Enhancing the in vivo expansion of adoptively transferred EBV-specific CTL with lymphodepleting CD45 monoclonal antibodies in NPC patients

Abstract

Treatment of Epstein-Barr virus (EBV)-positive nasopharyngeal carcinoma (NPC) with EBV-specific cytotoxic T cells (EBV-specific CTL) has been promising, producing clinical responses. However, infused EBV-specific CTL did not expand in vivo, likely limiting their antitumor activity. Lymphodepleting patients with chemotherapy before T-cell transfer enhances in vivo T-cell expansion, but results in nonspecific destruction of the resident immune system and can have significant toxicity.

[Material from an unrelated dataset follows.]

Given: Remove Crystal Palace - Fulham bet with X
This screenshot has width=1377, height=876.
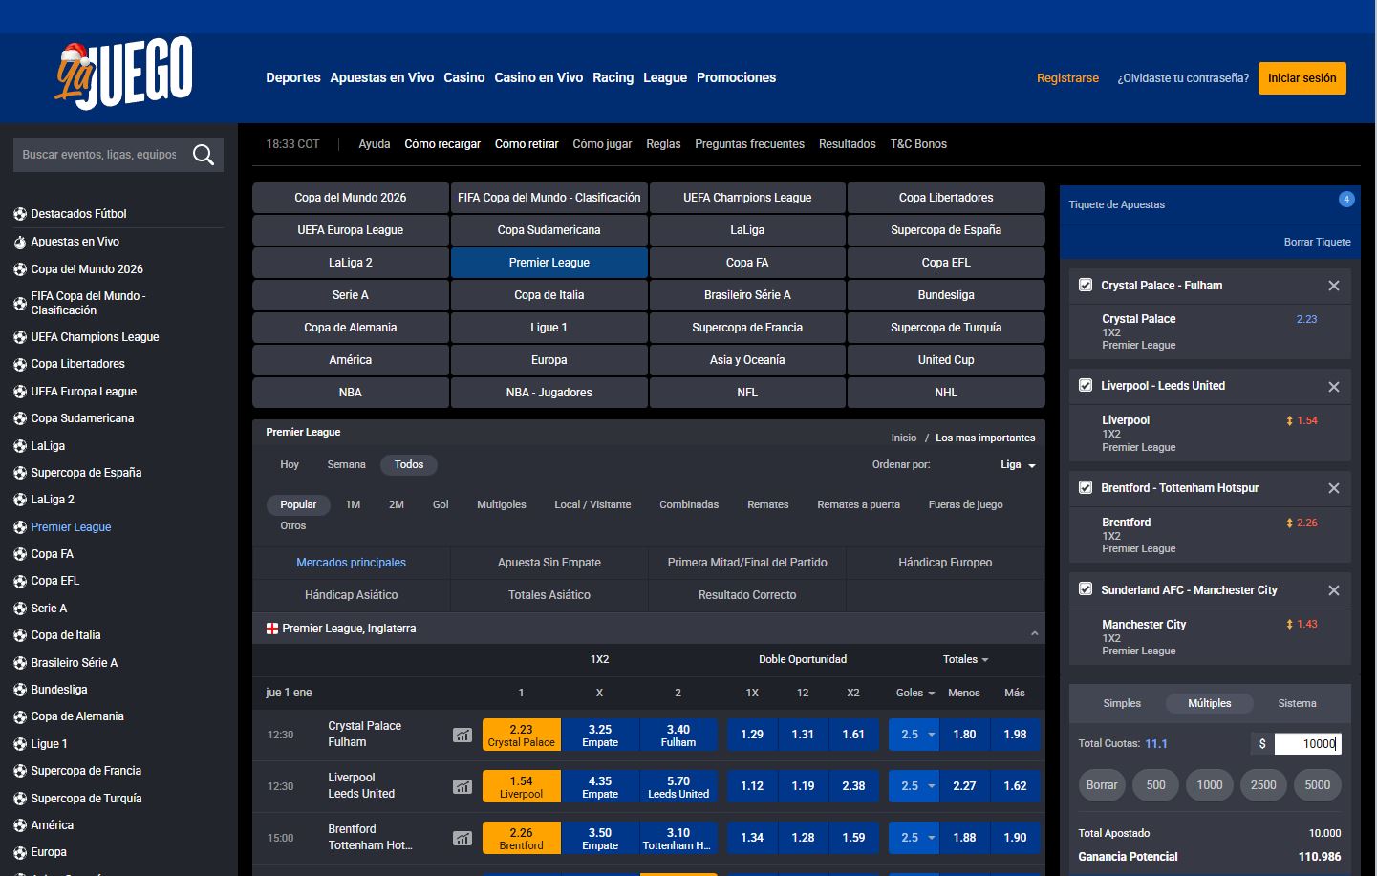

To evaluate if monoclonal antibodies (mAbs) can produce a more selective lymphodepletion, we conducted a clinical study in which NPC patients received a pair of lymphodepleting mAbs targeted to the CD45 antigen (CD45 mAbs) before EBV-specific CTL infusion. Eight patients with recurrent NPC received CD45 mAbs followed by escalating doses of autologous EBV-specific CTL. Infusion of CD45 mAbs resulted in transient lymphopenia in all patients and an increase in interleukin-15 (IL-15) levels in 6 out 8 patients. All patients had an increase in their peripheral blood frequency of EBV-specific T cells after CTL infusion. Three patients with a persistent increase had clinical benefits including 1 complete response (> 24 months) and 2 with stable disease (for 12 and 15 months). Lymphodepleting mAbs prior CTL transfer may represent an alternative to chemotherapy to enhance expansion of infused CTL. This study is registered at (http://www.clinialtrials.gov) as NCT00608257.

Figure 1

CD45 mAb infusion induces transient neutropenia and lymphodepletion. Counts are shown of (A) neutrophils, (B) B cells, (C) NK cells, (D) CD8^pos T cells, and (E) CD4^pos T cells (*P < .05).

Figure 2

Increase of EBV-specific T cells after lymphodepletion and EBV-specific CTL infusion. (A) The EBV-specific T-cell precursor frequency in patients' PBMCs was determined with IFN-γ ELISPOT assays using autologous LCL. (B) EBV peptide-specific T-cell responses were compared with CMVpp65-specific T-cell responses with IFN-γ ELISPOT assays using peptides (*EBV peptide-specific T cells before mAb vs 8 weeks, P = .001; **CMVpp65-specific T cells before mAb vs 8 weeks, P not significant).

Figure 3

Reversal of T-cell anergy after lymphodepletion and EBV-specific CTL infusion. (A) CD45 mAb-mediated lymphodepletion results in transient decrease of CD4⁺, CD25^bright, and CD69⁻ T cells (*P < .05). (B) The frequency of pentamer-positive and IFN-γ–secreting T cells specific for the HLA-A11–restricted EBNA3B peptide AVF were determined before lymphodepletion and 6 weeks after EBV-specific CTL infusion. Whereas the frequency of AVF-specific T cells was similar by pentamer analysis at both time points, AVF-specific T cells only secreted IFN-γ upon AVF peptide stimulation 6 weeks after CTL infusion.

Figure 4

CD45 mAb infusion induces a transient increase of IL-15 and EBV-DNA. Plasma (A) IL-15 and (B) IL-7 levels were determined with ELISAs. IL-15 levels increased significantly, whereas IL-7 levels remained unchanged. (C) EBV-DNA load increased transiently in 4 patients. (D) Patients with the lowest EBV-specific T-cell precursor frequency had the highest increase in EBV-DNA load.

Figure 5

Complete response after lymphodepletion and EBV-specific CTL infusion. PET images of patient (P1740) before and 8 weeks after CD45 mAbs/EBV-CTL infusion.